Data shown>
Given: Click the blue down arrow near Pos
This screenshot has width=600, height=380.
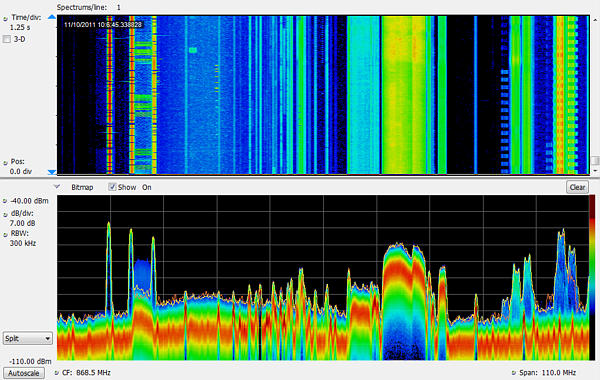Looking at the screenshot, I should pos(52,172).
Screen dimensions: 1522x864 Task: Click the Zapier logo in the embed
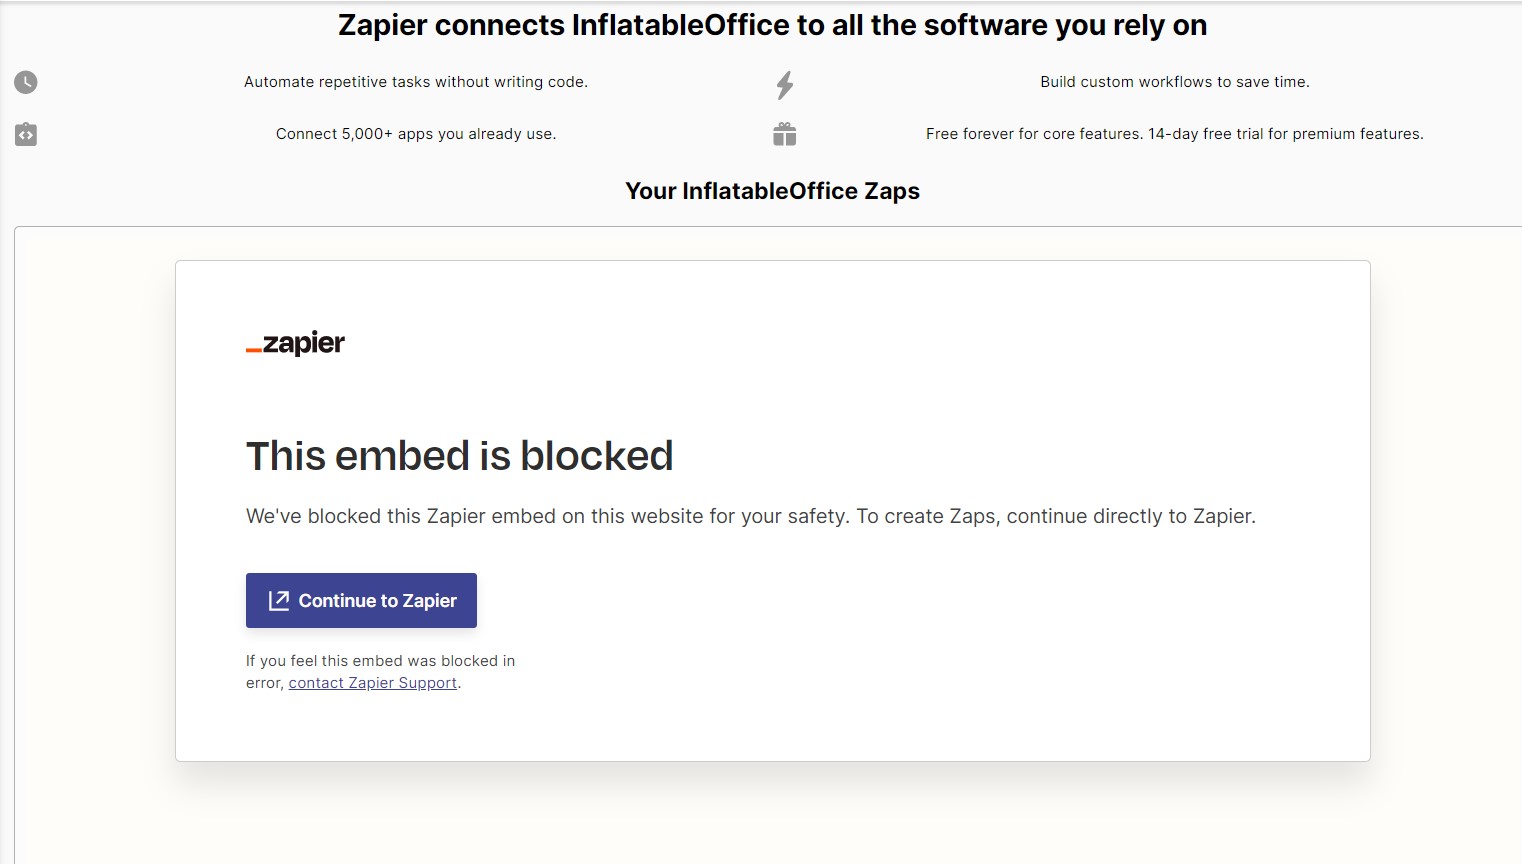coord(296,343)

Work to do> Reproduce the records above word for word, with the pictures left out.

Exercise output>
Given: Click the blue down arrow near Pos
This screenshot has width=600, height=380.
Looking at the screenshot, I should pos(52,172).
Screen dimensions: 1522x864 Task: Click the Zapier logo in the embed
coord(296,343)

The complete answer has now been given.